[[ Supplied text open ]]

However, a poll released Sunday by the Sofres agency predicted the extreme right would win one to three spots in the 577-seat National Assembly; currently it has none.

In past presidential elections, Le Pen has scored an average of 15 percent.

Chirac, 69, whose murkily defined campaign was transformed into a crusade against the far right, now faces the challenges of a relatively weak mandate, the need to answer obvious domestic discontent, and the task of repairing France's damaged international reputation.

Even with a Chirac victory, France's international stature has suffered, particularly within the European Union, said analyst Dominique Moisi.

The election "will leave a deep mark and will probably accelerate the tendency for France to have less weight in Europe compared to Britain or Germany," he said.

In Brussels, European Commission President Romano Prodi lauded the French for rejecting the views of the extreme right candidate Le Pen.

"The extremist, isolationist policies of Jean-Marie Le Pen have been rejected and crushed," Prodi said. "The French people have once again demonstrated that their nation belongs to the heart of Europe."

British Prime Minister Tony Blair on Sunday applauded Chirac's election victory.

"It is a victory for democracy and a defeat for extremism and the repellent policies Le Pen represents," Blair said.

Domestically, Chirac now must look ahead to June's legislative elections, where he is determined to secure a center-right majority and avoid the awkward power-sharing arrangement of the last five years. The left, for its part, is determined to regroup for the elections and erase the humiliating defeat of Socialist Prime Minister Lionel Jospin, who lost to Le Pen in the first round. Jospin is expected to leave his job on Monday.

[[ Supplied text closed ]]
[[ Provided material open ]]

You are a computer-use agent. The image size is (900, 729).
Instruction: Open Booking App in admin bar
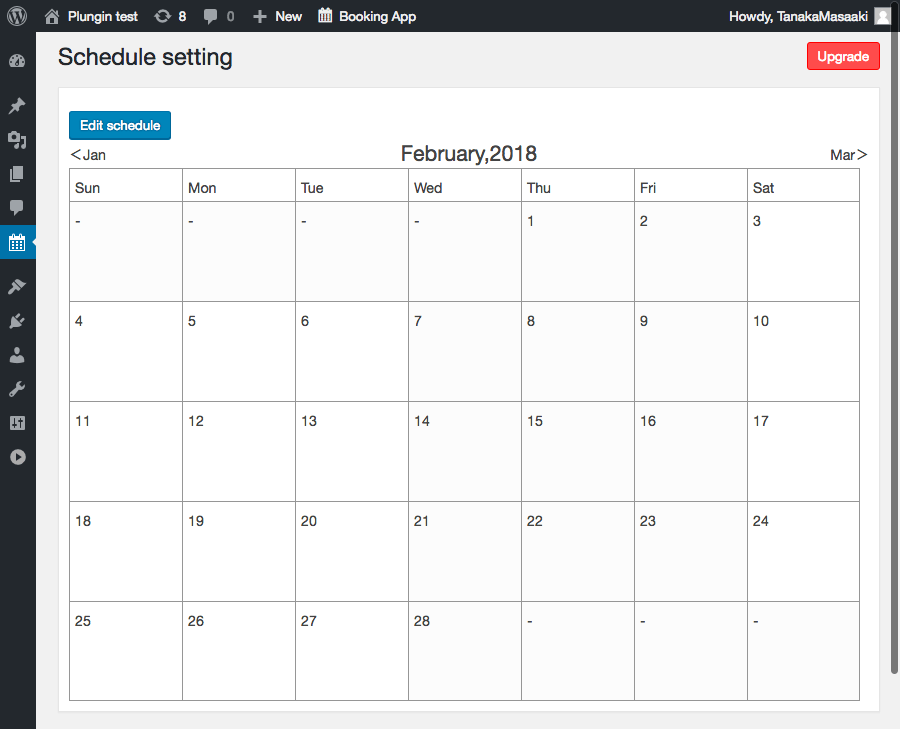point(366,16)
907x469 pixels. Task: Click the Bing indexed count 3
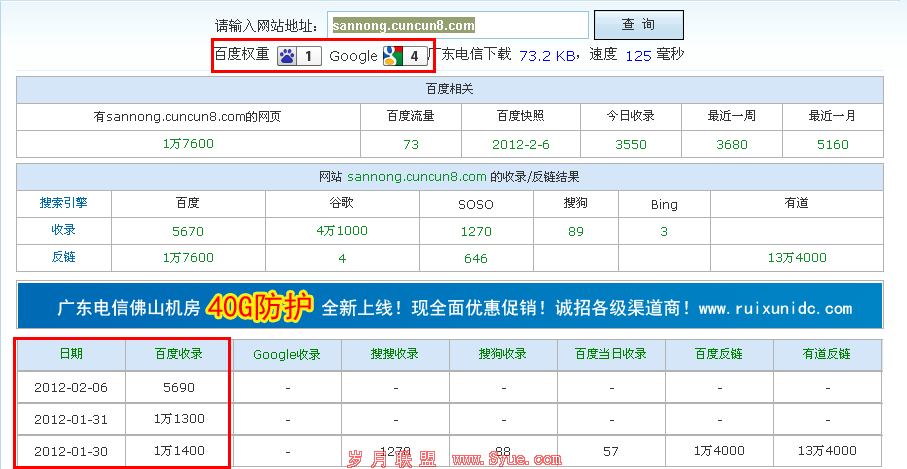(663, 231)
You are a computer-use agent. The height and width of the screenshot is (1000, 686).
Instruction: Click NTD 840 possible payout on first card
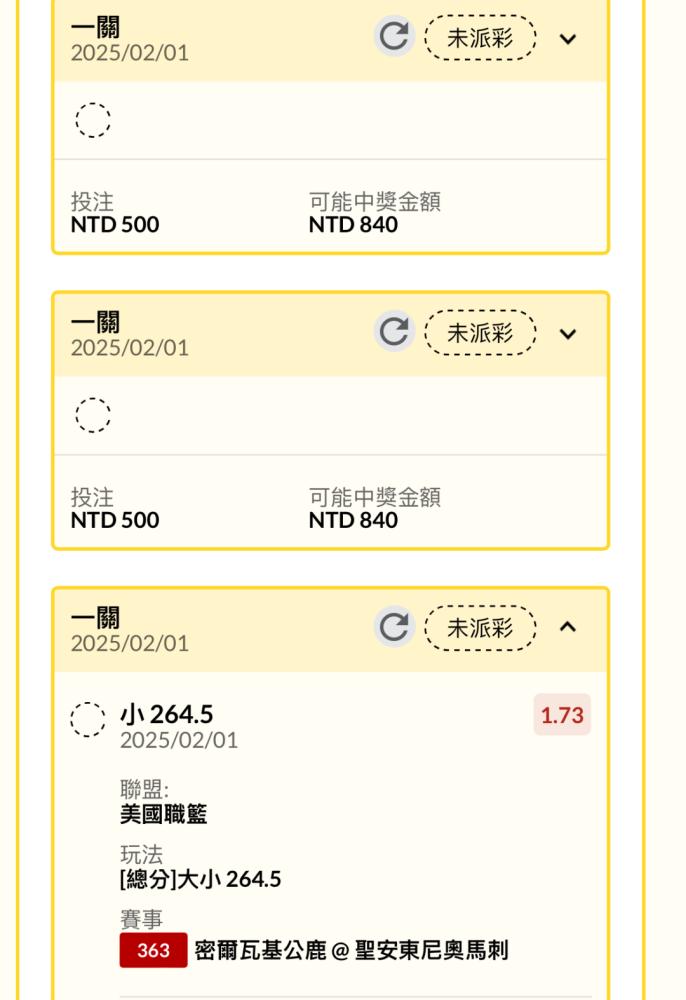click(x=353, y=224)
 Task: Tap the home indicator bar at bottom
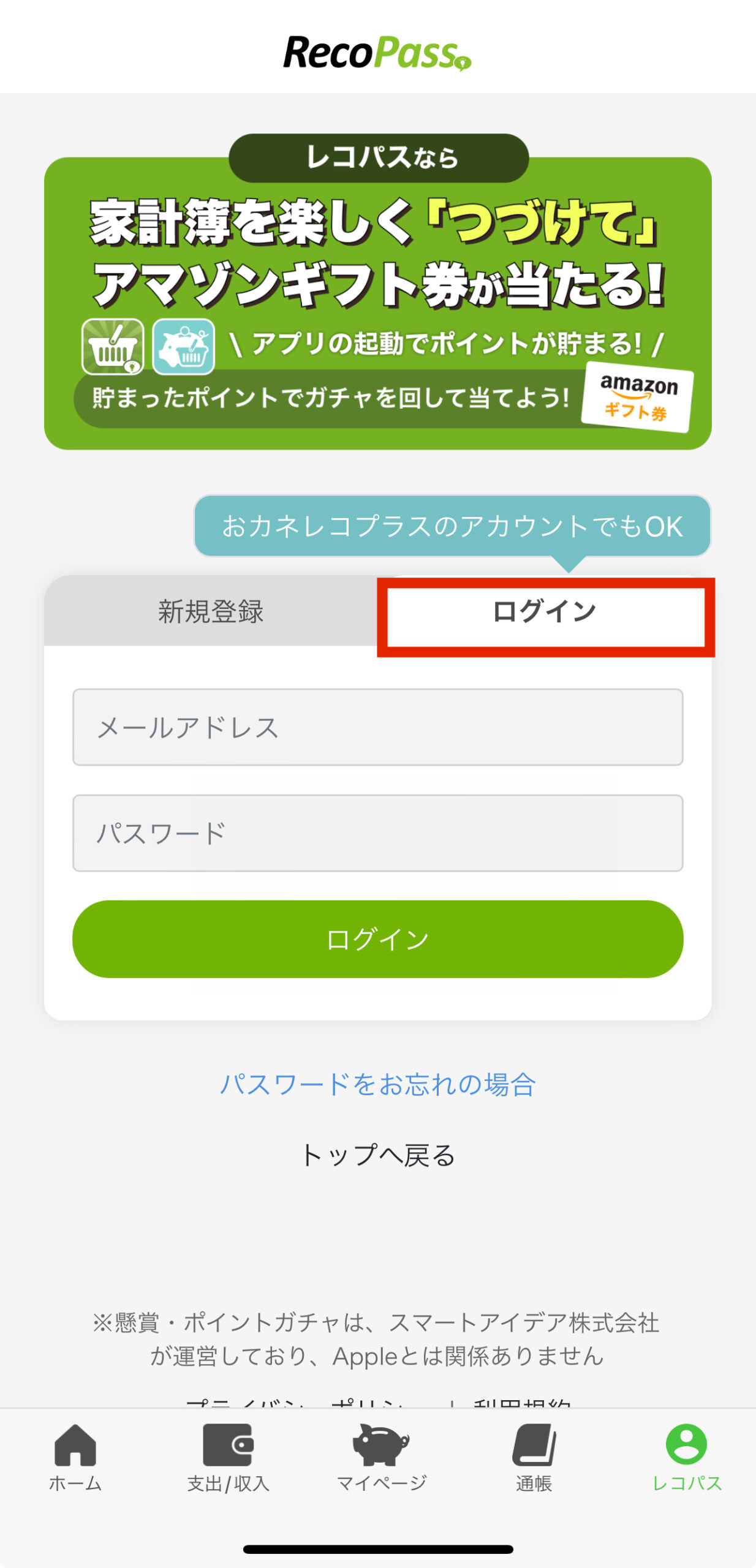378,1549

[[ Provided material closed ]]

§ Work to be completed
Reproduce word for word everything in the article on Chirac's election victory above, from "However, a poll" down to "damaged international reputation.".

§ Completed exercise
However, a poll released Sunday by the Sofres agency predicted the extreme right would win one to three spots in the 577-seat National Assembly; currently it has none.

In past presidential elections, Le Pen has scored an average of 15 percent.

Chirac, 69, whose murkily defined campaign was transformed into a crusade against the far right, now faces the challenges of a relatively weak mandate, the need to answer obvious domestic discontent, and the task of repairing France's damaged international reputation.